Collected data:
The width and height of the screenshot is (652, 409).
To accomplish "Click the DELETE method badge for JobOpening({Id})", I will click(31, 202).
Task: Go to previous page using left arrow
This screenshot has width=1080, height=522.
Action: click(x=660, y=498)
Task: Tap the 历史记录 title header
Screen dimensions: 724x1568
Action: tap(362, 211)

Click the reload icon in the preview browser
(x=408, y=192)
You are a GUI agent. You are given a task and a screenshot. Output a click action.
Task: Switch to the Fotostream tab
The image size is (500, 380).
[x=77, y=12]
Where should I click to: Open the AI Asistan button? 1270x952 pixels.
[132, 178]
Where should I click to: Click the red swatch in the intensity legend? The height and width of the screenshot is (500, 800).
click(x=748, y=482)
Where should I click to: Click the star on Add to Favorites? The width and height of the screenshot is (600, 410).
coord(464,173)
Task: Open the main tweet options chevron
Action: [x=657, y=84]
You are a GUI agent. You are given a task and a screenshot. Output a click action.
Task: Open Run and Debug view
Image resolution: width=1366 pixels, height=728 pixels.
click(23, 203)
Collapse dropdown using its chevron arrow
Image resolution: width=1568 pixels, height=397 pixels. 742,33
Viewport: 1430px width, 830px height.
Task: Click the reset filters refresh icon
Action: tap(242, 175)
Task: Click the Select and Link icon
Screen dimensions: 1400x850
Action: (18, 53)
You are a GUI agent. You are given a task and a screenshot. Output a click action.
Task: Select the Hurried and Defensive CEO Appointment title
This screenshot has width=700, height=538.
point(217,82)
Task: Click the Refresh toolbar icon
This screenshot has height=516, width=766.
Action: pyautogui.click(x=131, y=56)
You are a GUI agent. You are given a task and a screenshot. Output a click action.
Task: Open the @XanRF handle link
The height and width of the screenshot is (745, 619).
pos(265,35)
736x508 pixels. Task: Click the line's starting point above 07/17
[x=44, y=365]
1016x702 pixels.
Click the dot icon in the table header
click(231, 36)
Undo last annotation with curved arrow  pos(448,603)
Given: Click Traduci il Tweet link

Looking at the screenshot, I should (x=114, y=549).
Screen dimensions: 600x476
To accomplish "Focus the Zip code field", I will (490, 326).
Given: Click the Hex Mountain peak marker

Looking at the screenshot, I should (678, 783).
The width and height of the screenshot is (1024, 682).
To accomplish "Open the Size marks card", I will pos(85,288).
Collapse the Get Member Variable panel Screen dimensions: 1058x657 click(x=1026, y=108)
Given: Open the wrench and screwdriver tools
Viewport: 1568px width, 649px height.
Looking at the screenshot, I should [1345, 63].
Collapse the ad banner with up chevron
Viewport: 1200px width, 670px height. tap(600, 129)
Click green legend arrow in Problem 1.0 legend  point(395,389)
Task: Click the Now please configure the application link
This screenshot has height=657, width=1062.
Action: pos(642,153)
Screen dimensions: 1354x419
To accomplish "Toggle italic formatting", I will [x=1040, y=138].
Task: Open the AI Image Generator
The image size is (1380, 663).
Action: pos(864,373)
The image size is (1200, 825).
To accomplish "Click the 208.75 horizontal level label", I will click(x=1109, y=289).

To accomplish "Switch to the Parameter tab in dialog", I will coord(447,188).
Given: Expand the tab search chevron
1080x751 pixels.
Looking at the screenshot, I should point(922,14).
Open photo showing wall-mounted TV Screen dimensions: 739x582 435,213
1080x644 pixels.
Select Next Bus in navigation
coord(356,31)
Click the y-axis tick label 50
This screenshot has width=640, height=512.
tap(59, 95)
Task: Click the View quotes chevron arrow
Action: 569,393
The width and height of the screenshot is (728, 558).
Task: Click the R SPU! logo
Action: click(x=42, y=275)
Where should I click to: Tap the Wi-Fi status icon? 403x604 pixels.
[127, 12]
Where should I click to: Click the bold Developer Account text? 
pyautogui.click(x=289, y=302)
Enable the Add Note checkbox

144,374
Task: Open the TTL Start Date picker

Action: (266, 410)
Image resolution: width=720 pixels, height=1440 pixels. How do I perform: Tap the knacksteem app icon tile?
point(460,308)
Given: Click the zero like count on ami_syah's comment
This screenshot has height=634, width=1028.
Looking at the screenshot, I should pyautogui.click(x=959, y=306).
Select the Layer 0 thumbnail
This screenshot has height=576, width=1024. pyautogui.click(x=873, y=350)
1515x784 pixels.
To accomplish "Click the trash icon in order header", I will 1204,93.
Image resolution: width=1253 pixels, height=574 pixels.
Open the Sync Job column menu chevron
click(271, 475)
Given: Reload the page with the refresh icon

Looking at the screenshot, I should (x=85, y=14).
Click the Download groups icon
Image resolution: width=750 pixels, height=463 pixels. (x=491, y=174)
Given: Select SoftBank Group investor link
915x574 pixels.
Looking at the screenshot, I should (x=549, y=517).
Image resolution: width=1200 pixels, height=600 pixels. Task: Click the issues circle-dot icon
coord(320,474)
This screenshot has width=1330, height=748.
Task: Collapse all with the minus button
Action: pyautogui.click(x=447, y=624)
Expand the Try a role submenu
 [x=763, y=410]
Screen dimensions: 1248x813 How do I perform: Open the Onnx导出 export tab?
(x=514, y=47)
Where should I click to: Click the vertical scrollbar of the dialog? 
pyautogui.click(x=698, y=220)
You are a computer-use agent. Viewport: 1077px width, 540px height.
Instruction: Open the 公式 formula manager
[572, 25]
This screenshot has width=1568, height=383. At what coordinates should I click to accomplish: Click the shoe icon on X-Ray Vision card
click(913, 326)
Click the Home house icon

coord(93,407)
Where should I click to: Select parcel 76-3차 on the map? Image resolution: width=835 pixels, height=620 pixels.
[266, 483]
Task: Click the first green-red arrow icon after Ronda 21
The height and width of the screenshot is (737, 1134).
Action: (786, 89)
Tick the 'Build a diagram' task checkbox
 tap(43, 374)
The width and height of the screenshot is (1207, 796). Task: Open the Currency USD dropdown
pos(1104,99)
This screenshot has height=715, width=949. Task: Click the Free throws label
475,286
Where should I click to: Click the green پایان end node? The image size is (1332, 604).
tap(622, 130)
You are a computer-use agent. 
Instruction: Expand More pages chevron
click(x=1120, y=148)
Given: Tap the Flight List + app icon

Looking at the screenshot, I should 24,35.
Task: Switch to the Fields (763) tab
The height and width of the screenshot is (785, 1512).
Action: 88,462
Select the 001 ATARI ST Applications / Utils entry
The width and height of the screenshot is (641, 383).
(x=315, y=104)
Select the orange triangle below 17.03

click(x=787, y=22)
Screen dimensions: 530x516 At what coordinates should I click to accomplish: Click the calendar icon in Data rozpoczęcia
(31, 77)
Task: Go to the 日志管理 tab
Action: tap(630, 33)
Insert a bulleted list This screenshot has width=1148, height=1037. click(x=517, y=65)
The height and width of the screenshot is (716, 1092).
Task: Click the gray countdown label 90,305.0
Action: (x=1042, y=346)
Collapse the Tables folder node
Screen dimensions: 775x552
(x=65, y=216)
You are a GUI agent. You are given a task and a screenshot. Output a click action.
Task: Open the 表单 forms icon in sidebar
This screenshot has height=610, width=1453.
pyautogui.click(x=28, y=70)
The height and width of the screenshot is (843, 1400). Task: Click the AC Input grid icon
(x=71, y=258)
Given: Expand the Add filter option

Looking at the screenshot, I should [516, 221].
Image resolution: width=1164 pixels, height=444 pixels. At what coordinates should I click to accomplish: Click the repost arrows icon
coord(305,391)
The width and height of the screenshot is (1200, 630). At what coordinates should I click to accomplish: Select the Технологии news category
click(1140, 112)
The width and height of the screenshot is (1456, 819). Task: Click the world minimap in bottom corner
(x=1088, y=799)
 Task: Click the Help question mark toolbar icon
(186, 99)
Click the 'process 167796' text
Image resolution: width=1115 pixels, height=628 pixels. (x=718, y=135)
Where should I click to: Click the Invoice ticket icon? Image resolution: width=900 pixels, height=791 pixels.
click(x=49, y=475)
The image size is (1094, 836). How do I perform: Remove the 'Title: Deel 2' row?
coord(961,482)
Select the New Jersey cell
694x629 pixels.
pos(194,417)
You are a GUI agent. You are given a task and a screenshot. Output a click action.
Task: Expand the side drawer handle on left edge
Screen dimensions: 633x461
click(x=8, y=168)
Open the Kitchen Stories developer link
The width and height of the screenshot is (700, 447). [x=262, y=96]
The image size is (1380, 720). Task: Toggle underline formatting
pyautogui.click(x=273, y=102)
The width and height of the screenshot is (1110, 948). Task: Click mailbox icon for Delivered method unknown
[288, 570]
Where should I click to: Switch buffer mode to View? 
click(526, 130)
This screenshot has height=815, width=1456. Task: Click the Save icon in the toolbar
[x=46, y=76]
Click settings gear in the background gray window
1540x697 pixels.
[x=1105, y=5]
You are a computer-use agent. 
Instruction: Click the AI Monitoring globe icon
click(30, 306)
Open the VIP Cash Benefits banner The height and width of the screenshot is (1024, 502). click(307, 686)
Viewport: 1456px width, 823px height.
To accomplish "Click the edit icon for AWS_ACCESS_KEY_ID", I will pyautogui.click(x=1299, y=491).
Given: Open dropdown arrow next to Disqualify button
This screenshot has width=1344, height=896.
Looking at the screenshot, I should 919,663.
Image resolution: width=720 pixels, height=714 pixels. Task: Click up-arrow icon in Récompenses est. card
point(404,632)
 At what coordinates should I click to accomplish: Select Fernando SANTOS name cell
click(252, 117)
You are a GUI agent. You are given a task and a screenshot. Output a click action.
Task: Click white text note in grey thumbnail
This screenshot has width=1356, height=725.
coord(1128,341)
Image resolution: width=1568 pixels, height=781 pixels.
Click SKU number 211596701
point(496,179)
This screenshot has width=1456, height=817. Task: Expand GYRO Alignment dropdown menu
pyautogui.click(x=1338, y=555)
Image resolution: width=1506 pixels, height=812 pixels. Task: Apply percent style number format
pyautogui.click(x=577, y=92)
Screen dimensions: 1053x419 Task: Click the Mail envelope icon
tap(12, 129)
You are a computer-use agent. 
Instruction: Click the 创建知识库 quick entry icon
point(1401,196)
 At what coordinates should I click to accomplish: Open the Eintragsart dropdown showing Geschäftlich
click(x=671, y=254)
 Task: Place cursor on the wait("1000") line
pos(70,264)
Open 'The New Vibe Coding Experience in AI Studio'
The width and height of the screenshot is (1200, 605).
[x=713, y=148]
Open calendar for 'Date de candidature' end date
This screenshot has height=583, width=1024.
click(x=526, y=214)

- [WORK TO COMPLETE]: If a line in the data holds the word "handle", count it, then state the total alone.

- [ANSWER TO THIS PROBLEM]: 2